1972 documentary film

Ningla A-Na (Hungry for our Land) is a 1972 Australian documentary film created by Alessandro Cavadini.

==Synopsis==
Based around the establishment of the Aboriginal Tent Embassy in 1972, the film looks at political protests and Aboriginal organisations in Australia.

==Production and release==
Ningla A-Na was restored and re-released in 2022, marking the 50th year of the Embassy.

==Reception==
A review in Tribune says "Cavadini captures the vitality and the militancy of the movement to such an extent that it needs no comment. The rap sessions have a spontaneity, lack of staginess and an honesty that many other documentaries to achieve."
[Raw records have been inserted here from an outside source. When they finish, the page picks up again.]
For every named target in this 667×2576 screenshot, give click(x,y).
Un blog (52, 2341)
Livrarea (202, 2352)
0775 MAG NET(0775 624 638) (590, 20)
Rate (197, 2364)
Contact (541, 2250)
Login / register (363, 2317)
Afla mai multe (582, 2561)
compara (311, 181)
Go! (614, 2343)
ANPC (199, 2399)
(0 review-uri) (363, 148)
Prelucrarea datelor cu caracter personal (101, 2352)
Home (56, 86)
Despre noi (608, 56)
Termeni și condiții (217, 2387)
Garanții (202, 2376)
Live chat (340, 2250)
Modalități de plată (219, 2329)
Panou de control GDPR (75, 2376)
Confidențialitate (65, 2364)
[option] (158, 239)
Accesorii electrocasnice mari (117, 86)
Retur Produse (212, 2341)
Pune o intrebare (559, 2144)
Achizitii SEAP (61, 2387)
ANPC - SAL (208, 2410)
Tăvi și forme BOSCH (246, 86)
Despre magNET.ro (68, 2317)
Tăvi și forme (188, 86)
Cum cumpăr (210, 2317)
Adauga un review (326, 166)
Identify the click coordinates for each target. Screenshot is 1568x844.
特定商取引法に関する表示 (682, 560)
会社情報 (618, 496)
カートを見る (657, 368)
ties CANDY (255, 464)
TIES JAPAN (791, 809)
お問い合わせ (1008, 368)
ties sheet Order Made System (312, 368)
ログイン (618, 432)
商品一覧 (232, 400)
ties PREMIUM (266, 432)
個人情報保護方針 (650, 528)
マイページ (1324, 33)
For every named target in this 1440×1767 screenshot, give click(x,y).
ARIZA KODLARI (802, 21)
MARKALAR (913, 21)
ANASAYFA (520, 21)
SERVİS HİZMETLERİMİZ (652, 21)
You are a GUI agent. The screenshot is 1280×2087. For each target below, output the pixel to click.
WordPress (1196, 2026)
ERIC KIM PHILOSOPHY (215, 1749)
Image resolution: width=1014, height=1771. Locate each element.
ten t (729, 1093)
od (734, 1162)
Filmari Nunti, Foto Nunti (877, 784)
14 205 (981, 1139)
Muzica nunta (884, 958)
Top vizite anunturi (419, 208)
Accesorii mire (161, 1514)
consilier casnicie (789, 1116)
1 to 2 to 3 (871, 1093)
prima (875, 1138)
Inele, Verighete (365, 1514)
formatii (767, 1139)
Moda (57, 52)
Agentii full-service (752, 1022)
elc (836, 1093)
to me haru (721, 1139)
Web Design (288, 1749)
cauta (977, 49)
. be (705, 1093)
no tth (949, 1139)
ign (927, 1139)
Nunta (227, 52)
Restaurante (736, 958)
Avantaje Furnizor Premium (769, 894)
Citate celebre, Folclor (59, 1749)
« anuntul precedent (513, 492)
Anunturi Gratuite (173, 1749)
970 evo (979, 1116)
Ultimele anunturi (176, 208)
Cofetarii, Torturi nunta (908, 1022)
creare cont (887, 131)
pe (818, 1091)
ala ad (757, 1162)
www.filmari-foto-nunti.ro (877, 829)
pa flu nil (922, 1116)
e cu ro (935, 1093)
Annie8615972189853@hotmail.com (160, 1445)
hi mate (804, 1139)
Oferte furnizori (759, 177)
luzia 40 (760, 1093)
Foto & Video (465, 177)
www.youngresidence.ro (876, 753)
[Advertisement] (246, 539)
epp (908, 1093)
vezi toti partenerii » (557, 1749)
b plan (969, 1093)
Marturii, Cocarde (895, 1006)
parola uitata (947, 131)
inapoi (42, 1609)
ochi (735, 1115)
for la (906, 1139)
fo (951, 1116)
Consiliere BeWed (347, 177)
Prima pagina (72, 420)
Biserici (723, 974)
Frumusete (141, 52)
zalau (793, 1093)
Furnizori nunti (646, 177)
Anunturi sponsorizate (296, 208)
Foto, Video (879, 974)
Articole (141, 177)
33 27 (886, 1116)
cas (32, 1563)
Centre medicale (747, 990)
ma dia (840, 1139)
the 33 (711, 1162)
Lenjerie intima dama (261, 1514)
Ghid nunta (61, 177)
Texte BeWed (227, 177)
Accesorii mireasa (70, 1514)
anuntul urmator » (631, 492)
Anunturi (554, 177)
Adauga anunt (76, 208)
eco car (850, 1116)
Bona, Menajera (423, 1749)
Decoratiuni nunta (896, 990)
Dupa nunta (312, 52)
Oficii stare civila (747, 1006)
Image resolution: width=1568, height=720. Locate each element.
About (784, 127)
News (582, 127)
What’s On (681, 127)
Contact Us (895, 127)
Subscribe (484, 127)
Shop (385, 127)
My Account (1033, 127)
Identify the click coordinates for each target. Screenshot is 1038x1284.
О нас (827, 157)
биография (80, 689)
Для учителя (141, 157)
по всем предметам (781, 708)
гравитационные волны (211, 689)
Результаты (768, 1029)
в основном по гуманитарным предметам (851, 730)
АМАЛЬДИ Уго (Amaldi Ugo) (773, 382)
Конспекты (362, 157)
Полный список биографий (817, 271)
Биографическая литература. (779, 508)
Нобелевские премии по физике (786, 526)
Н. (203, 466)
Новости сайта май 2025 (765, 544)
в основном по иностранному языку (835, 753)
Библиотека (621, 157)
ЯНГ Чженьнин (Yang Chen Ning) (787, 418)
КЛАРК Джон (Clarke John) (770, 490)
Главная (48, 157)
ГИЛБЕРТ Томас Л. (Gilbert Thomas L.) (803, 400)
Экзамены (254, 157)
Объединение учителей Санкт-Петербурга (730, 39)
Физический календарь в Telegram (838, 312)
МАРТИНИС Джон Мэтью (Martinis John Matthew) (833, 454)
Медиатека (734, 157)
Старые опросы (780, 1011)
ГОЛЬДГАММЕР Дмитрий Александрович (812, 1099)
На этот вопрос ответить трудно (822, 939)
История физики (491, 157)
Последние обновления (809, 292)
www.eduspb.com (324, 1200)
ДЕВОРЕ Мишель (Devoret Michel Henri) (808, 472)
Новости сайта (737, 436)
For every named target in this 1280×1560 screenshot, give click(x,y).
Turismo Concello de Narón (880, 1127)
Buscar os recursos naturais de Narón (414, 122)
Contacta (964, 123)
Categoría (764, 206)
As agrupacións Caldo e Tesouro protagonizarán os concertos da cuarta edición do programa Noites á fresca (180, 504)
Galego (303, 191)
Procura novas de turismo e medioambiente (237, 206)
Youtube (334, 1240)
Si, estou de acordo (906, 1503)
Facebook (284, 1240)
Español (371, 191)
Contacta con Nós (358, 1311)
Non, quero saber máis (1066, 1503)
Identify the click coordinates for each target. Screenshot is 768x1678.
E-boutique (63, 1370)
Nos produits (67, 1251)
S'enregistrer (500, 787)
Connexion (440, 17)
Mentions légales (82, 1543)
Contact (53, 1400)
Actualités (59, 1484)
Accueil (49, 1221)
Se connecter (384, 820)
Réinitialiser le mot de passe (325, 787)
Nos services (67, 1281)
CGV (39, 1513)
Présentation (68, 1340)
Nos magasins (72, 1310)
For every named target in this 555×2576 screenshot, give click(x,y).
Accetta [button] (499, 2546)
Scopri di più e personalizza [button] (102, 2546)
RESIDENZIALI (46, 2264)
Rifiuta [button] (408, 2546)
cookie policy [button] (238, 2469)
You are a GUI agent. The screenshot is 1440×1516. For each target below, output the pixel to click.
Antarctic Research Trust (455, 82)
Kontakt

In The Age, Colin Bennett writes "Agree with Cavadini's strongly committed film or not, it is probably the most powerful and illuminating coverage of the black movement yet made and if seen widely at this time when land rights are again in the news should help to rid our southern audiences of a good deal of apathy."

Luke Buckmaster in The Guardian gave it 5 stars, calling it Australia's greatest ever protest movie: so alive and so galvanising it seems to have its own electromagnetic force".